For the second time in little over a decade, the world economy is in a
state of breakdown, this time on a far greater scale than 2008.
Investment bank Goldman Sachs announced on Friday that it expects the US
economy to contract by an unprecedented 24 percent in the second
quarter of the year (April-June), as production and service industries
grind to a halt. This would be the largest quarterly contraction in US
history, far surpassing even what took place during the Great
Depression.
The International Labor Organization reports that up to 25 million
workers worldwide could lose their jobs over the next several months,
but this is a vast underestimation. In the United States alone, 14
million jobs in the leisure and hospitality sector will be affected by
mandatory shutdowns. Moody’s Analytics reports that nearly 80 million
jobs, or half of the US economy, are at risk.

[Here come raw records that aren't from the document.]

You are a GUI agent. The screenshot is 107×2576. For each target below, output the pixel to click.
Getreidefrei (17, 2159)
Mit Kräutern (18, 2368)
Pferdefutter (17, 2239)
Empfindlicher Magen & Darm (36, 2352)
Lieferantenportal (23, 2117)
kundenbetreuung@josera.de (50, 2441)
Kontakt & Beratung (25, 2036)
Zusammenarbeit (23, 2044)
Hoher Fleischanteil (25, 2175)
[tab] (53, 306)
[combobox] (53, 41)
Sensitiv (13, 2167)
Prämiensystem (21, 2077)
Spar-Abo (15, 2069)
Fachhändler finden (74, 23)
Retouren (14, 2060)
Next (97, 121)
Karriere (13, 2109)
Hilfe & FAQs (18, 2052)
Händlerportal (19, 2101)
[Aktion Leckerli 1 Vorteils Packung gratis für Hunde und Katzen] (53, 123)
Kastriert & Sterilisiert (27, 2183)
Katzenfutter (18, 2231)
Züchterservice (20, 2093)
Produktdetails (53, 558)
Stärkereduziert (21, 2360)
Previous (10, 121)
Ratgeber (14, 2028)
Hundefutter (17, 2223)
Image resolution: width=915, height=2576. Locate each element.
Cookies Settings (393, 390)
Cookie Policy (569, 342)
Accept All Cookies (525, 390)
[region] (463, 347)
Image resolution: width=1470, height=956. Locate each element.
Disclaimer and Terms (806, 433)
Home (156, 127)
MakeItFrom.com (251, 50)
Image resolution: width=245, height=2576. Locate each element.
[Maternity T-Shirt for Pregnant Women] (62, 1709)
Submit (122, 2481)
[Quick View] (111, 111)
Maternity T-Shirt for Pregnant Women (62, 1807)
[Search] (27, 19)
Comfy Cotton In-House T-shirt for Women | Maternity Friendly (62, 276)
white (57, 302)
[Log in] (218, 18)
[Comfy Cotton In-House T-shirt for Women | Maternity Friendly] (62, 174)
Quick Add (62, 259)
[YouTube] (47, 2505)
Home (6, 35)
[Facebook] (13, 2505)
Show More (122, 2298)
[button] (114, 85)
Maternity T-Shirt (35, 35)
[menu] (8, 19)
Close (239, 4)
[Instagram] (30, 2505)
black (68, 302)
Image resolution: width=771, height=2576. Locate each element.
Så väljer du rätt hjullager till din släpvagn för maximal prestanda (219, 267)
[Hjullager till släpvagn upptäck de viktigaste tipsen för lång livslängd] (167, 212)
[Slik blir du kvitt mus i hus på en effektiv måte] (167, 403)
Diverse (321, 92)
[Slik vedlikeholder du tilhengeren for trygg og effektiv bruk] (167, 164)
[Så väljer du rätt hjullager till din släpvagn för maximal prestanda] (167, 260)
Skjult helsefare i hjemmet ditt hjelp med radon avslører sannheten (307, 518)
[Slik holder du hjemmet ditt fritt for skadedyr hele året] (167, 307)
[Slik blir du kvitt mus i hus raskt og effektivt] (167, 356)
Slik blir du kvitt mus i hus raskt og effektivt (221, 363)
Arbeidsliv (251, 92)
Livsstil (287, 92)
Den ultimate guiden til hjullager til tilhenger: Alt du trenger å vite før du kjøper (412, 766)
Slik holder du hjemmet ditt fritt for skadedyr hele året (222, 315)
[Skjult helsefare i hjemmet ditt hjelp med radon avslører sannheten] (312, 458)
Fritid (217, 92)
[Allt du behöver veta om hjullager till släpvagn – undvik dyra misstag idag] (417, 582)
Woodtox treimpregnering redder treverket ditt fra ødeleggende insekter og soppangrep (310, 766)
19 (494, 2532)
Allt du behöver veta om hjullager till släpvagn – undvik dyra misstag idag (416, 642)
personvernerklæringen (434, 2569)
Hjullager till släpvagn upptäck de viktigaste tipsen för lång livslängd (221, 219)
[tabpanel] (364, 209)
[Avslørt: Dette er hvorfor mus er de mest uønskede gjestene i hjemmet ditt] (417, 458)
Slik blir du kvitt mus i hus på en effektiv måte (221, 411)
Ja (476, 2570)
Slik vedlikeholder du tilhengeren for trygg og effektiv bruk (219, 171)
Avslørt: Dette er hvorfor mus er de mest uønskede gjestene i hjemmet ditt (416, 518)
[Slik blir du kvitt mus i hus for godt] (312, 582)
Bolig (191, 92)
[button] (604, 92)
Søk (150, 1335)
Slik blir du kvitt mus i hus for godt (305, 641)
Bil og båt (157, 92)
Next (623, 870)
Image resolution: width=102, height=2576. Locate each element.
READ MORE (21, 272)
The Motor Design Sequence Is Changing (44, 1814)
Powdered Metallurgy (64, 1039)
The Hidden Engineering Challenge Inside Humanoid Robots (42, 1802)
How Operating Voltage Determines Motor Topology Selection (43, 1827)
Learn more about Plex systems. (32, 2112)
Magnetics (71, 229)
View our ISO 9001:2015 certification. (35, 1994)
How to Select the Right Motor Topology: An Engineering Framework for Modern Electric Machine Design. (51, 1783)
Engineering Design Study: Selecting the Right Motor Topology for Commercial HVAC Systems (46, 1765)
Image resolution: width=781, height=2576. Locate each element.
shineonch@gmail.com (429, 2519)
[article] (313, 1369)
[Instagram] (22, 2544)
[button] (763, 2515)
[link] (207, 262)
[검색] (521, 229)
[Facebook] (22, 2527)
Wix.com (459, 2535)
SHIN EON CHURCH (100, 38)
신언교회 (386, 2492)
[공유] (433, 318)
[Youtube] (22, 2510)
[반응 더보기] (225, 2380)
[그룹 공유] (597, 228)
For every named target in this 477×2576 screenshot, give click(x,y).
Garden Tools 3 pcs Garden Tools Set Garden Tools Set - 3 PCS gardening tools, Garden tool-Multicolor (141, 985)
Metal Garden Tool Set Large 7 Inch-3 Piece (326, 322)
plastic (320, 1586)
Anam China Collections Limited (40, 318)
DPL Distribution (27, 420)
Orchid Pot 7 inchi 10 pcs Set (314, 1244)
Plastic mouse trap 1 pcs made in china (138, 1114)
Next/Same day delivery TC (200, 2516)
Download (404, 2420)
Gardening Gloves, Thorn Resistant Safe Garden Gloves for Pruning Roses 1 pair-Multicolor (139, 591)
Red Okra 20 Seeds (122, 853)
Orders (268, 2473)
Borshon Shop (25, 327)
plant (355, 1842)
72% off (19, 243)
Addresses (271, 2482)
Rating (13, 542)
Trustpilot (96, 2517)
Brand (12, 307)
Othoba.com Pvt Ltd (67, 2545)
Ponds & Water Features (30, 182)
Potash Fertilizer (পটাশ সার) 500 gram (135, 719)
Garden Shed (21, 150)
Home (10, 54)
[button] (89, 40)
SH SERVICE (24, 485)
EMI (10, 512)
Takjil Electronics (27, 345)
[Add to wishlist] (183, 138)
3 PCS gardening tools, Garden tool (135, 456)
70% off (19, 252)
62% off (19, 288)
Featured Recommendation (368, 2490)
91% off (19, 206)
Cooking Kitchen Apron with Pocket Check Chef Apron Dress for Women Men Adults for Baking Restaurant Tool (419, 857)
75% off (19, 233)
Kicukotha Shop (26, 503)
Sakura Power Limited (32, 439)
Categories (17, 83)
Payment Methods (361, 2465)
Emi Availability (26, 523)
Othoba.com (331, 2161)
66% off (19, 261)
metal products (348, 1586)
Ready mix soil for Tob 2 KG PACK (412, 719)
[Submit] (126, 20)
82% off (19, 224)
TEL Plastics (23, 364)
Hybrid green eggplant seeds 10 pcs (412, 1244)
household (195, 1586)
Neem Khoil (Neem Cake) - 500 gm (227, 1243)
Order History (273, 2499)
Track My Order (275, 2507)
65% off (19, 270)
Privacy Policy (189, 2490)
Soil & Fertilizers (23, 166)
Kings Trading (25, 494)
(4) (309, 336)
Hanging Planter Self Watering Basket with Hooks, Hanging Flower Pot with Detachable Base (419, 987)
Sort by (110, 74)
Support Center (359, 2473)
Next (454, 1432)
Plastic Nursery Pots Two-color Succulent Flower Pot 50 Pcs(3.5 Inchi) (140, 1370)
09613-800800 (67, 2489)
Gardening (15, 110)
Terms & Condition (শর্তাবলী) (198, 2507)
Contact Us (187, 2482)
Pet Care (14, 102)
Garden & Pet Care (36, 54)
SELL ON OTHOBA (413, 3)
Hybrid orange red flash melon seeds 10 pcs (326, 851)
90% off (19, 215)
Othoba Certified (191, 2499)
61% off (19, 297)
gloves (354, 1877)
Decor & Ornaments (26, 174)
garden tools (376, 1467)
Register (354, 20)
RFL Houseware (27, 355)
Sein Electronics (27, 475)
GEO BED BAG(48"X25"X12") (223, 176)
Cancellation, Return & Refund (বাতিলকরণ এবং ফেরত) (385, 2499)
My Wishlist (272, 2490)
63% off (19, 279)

While the pandemic has triggered the crisis, the causes of the
economic breakdown lie far deeper. The process of financialization—the
systemic and unrestrained separation of the accumulation of staggering
levels of wealth from real productive activity—created a massively
unstable global economy, based on the unlimited transfusion of liquidity
by the central banks (i.e., quantitative easing) to drive up the equity
markets to ever more unrealistic and unsustainable levels.
-- Joseph Kishore and David North, "The spread of the pandemic and the lessons of the past week" (WSWS).